DIREITO PROCESSUAL PENAL — HC 1059236
Análise documental baseada na ementa oficial do Superior Tribunal de Justiça, organizada para consulta e compreensão do precedente.
Comentário editorial
Nesta leitura prática, a decisão é organizada para mostrar o que o STJ efetivamente registrou e quais dados devem ser conferidos antes de transportar o entendimento para uma situação cotidiana. O recorte processual é HC, julgado por SEXTA TURMA, sob relatoria de SEBASTIÃO REIS JÚNIOR.
Para o cidadão, o ponto essencial é não tratar a ementa como uma regra automática: fatos, pedidos, fase processual e legislação aplicável precisam ser comparados com o caso concreto.
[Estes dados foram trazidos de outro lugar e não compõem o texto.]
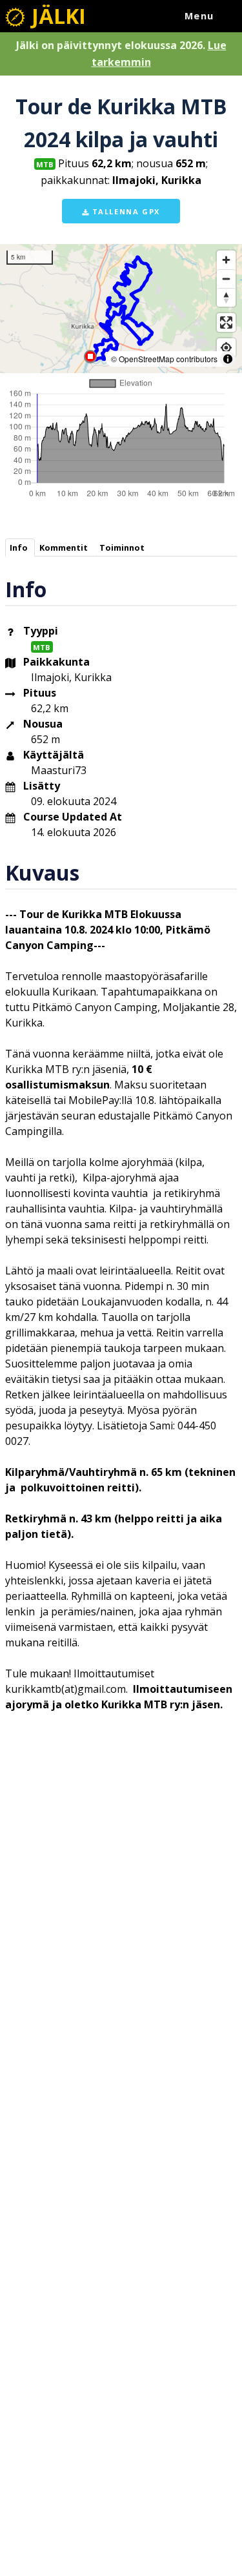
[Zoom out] (226, 278)
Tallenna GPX (124, 211)
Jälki (56, 16)
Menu (199, 16)
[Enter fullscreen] (226, 322)
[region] (121, 308)
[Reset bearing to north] (226, 297)
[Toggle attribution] (228, 359)
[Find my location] (226, 347)
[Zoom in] (226, 259)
Quando o julgamento repercutir em mobilidade, veículos, sanções ou direitos do condutor, essa conexão deve estar expressa no próprio texto oficial.
Pontos centrais da ementa
- A validade da prisão preventiva reclama motivação calcada em fatos novos ou contemporâneos, não bastando referências genéricas à gravidade do delito, à garantia da ordem pública ou ao modus operandi.
- No caso, o Juízo de primeiro grau indeferiu a prisão preventiva ao receber a denúncia, assentando a ausência de fundamentos atuais.
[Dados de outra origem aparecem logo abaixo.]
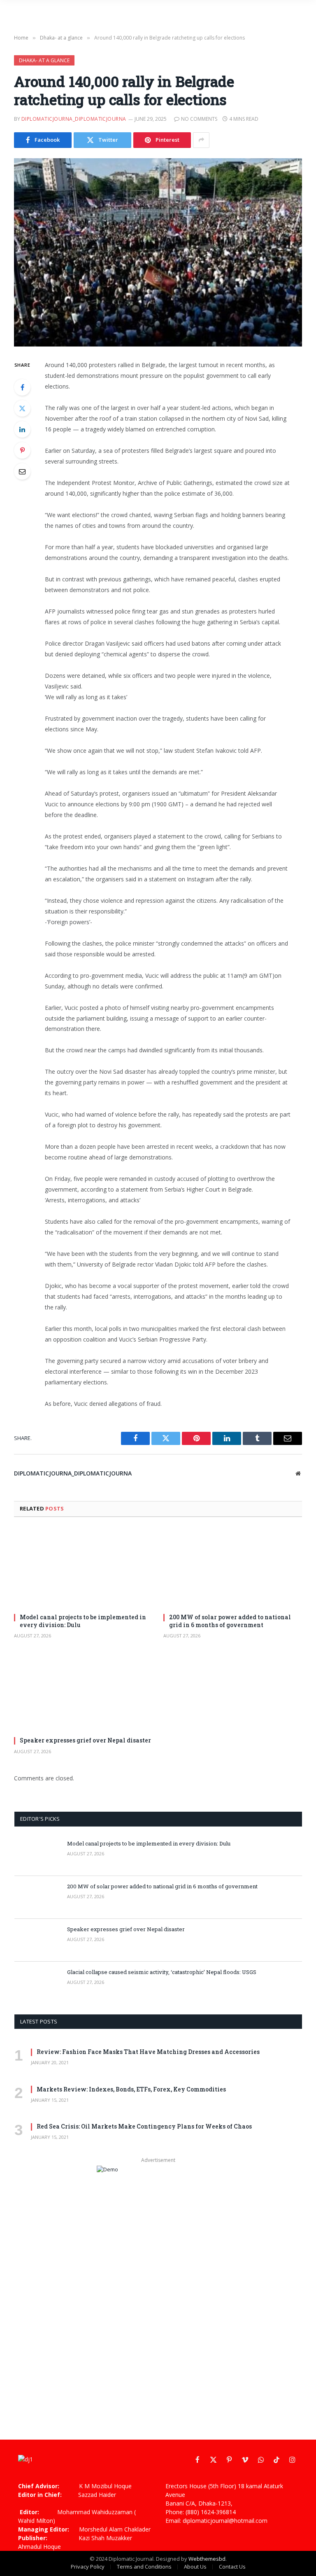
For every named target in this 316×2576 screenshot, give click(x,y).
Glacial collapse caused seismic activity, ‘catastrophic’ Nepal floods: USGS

- O acórdão recorrido, ao decretar a custódia com base na garantia da ordem pública, periculosidade, modus operandi e suposta reiteração em regime aberto, não apresentou fatos novos ou contemporâneos.
- O delito ocorreu em janeiro de 2023, e o paciente respondeu ao processo em liberdade, sem indicação de alteração fática posterior à sentença que justificasse a reversão do status libertatis.
Resultado indicado
Ordem concedida.
Ementa oficial
DIREITO PROCESSUAL PENAL. HABEAS CORPUS. ROUBO MAJORADO E CORRUPÇÃO DE MENORES. PRISÃO PREVENTIVA DECRETADA EM SEGUNDO GRAU. AUSÊNCIA DE CONTEMPORANEIDADE. GARANTIA DA ORDEM PÚBLICA SEM FATOS NOVOS. RÉU QUE RESPONDEU EM LIBERDADE. DIREITO DE RECORRER EM LIBERDADE. 1. A validade da prisão preventiva reclama motivação calcada em fatos novos ou contemporâneos, não bastando referências genéricas à gravidade do delito, à garantia da ordem pública ou ao modus operandi. 2. No caso, o Juízo de primeiro grau indeferiu a prisão preventiva ao receber a denúncia, assentando a ausência de fundamentos atuais. O acórdão recorrido, ao decretar a custódia com base na garantia da ordem pública, periculosidade, modus operandi e suposta reiteração em regime aberto, não apresentou fatos novos ou contemporâneos. O delito ocorreu em janeiro de 2023, e o paciente respondeu ao processo em liberdade, sem indicação de alteração fática posterior à sentença que justificasse a reversão do status libertatis. 3. A ausência de lastro concreto e atual torna desproporcional a medida extrema, impondo a preservação da liberdade até o trânsito em julgado, sem prejuízo de nova avaliação diante de eventual superveniência de elementos contemporâneos. 4. Ordem concedida.
Referências legislativas
[]
Fonte e transparência
Conteúdo documental proveniente do conjunto oficial de dados abertos do STJ. Consulte também a pesquisa de jurisprudência do STJ e o arquivo oficial de origem deste registro.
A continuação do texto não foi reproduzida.